“Adi Deo Arya Devata” is a profound work by Sandhya Jain on the Adivasi contribution to the Hindu society. Unlike in other cultures, the Adivasi populations of India have lent a distinct colour and flavour to the Hindu thought and philosophy.
This work illustrates how the Adivasi population shaped the spiritual-cultural landscape of India without confining itself to the periphery of mainstream Hindu society. There has always been a deep symbiotic relationship between tribes and non-tribe populations. The Mahabharata tells us how closely knit the tribes had been with the mainstream of kingdoms of the yore.
Lord Shiva had always been worshipped by forest-dwelling communities along with various forms of Shakti. Lord Vishnu’s avatars like Varaha and Narasimha or even Lord Ayyappan for sure have tribal flavours. Mata Vaishno and Lord Jagannath also fall under this category and enjoy pre eminent status. Perhaps, keeping in view all these factors that Mahatma Gandhi insisted on tribal1s been an inalienable part of Hindu society.
The Mahabharata epitomizes the Indian genre of historical literature, known as Itihasa. It is the country’s most famous historic and epic poem. Yet it is far more than an ordinary narrative of events leading up to a great war, and encompasses both a philosophy of life as well as a code of conduct.
The German Indologist Hermann Oldenberg observed: “The Mahabharata breathes the united soul of India and the individual souls of her people.” The Mahabharata itself states that that which is not found in it cannot be found elsewhere.
Two of the most popular prayers of the Hindus, the Vishnu Sahasranama (revealed by a dying Bhishma to Yudhisthira) and the Bhagavad Gita (enunciated by Krishna to a distraught Arjuna on the battlefield, on the very eve of the war), came down from Mahabharata.
As Sandhya Jain explains, the Mahabharata provides a panoramic view of the society, politics and culture of the subcontinent.
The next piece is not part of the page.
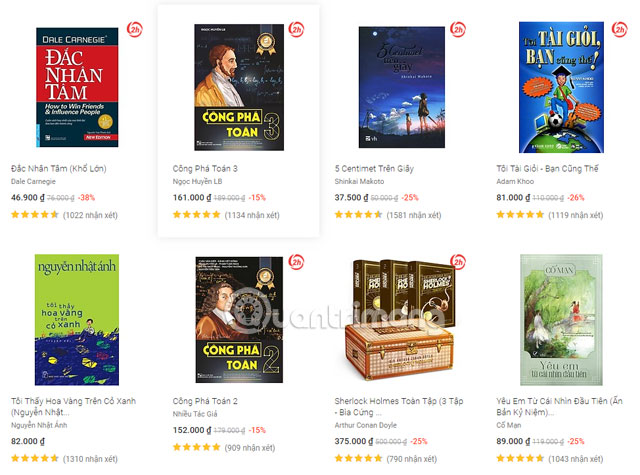
Task: Open the 1022 nhận xét reviews link
Action: point(90,215)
When we look at the tribes of the Mahabharata period, we come to know that most of these were pre-Buddhist. The epic has an excellent depiction of the demography of the age.
Alongside the Vedas, Brahmanas and Puranas mention tribes of different periods to teach us how ancient our history is and how well developed it was. The Rigveda discusses three categories of people, namely, Arya, Dasa and Asuras The Rig Vedic Aryas comprised several tribes, which increased in number over a period of time. Some tribes listed in the Rig Veda retain their names down to the present, such as the Yadu, Puru, Shiva, among others, while others changed their names following division and migration to new lands. The famous Dasarajna yuddha probably recalls an intra-tribal feud. Brahmana literature also depicts early Indian ethnography. The Bhuvanakosa chapters of the Puranas deal with the ethnography of ancient India, and are also included in the Epic, Sandhya Jain lucidly explains.
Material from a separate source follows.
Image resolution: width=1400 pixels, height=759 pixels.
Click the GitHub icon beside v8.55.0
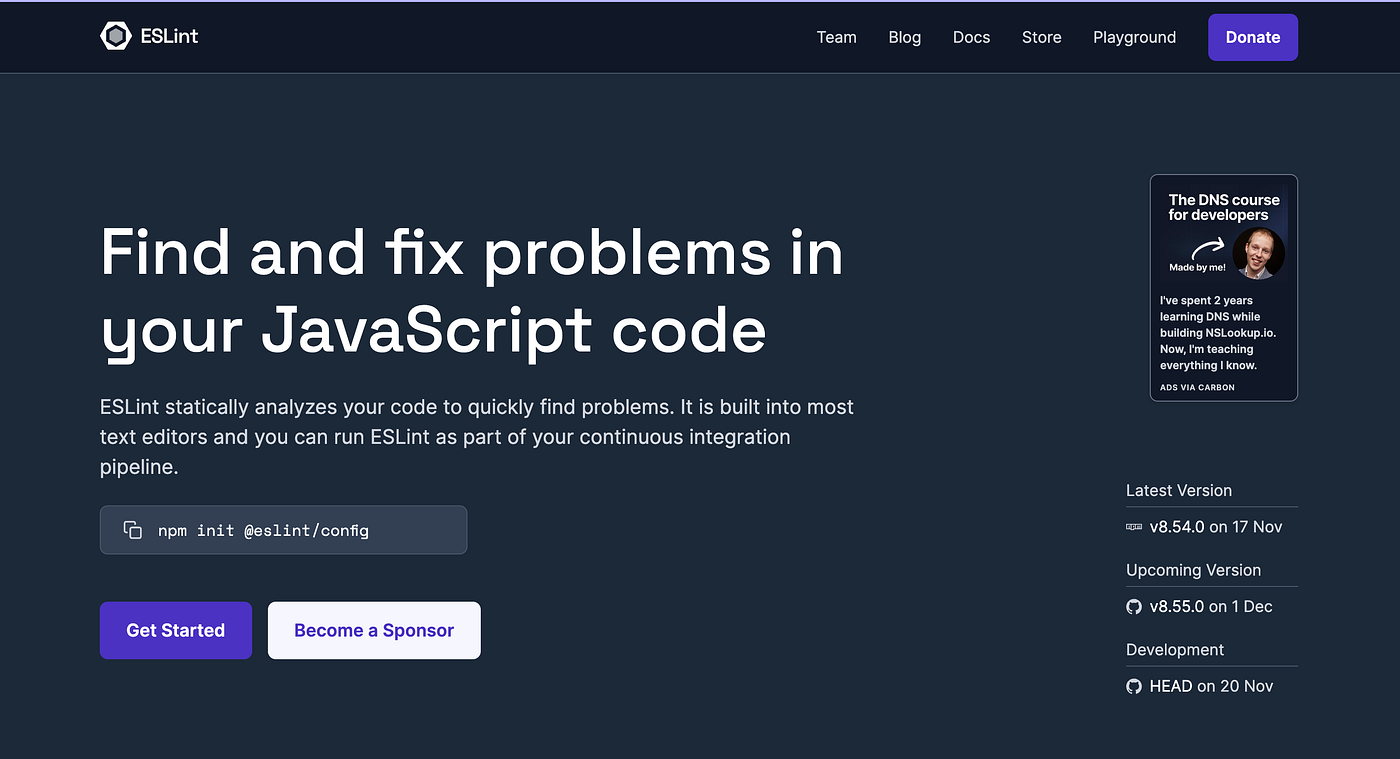1133,606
While the Rig Veda shows little knowledge of the region outside the Saptasindhu, the epics and Puranas tend to use geographical names, such as Sindhu, Panchala, Matsya, Chedi, Kashi, Koshala, and so on. The Mahabharata speaks not only of Arya peoples, but of Deva, Danava, Gandhara, Yaksha, Rakshasa, Naga and other groups, though scholars are not certain if these were really a class of people who played a role in the events narrated in the epic, or constitute the remnants of an antique tradition that was incorporated into the story.
The Mahabharata ethnographers classified the natives of the land into three broad categories, namely, Arya, Mleccha (alien) and Misra (mixed). The theory of a single pure racial type in India no longer enjoys academic credibility, and it is also now accepted that there was no Aryan race but an Aryan language and culture. The same is true of the Dravidas. The term Arya as used in the Mahabharata denotes a way of life, and cannot be used to delineate racial strains in the ancient Indian tribes.
The incorporation of native tribes into Arya culture began at a very early stage. From the new evidence coming to light about tribal kingdoms in the Gupta and post-Gupta period, and their impulse towards cultural homogenization within their region through acceptance of the Sanskrit language and Brahmin priests and officers, we can surmise that this trend was most likely the result of a natural socio-cultural-political evolution rather than external stimuli.
What makes the Mahabharata of special interest is the fact that it reveals a stage when the earliest tribal (kinship) grouping submitted to a larger regional national identity under the pressure of the emergence of some powerful Kshatriya kingdoms. The epic thus reflects a decline in tribal culture and transition to states. Another factor that should not be missed is that most of the kings got married to some tribe chieftain’s daughter or the other thus giving them an equal status.
Those who treat Adivasis as backward and claim to ‘modernize’ or ‘civilize’ them should by now understand that they are far more advanced people than us leading a more eco-friendly life.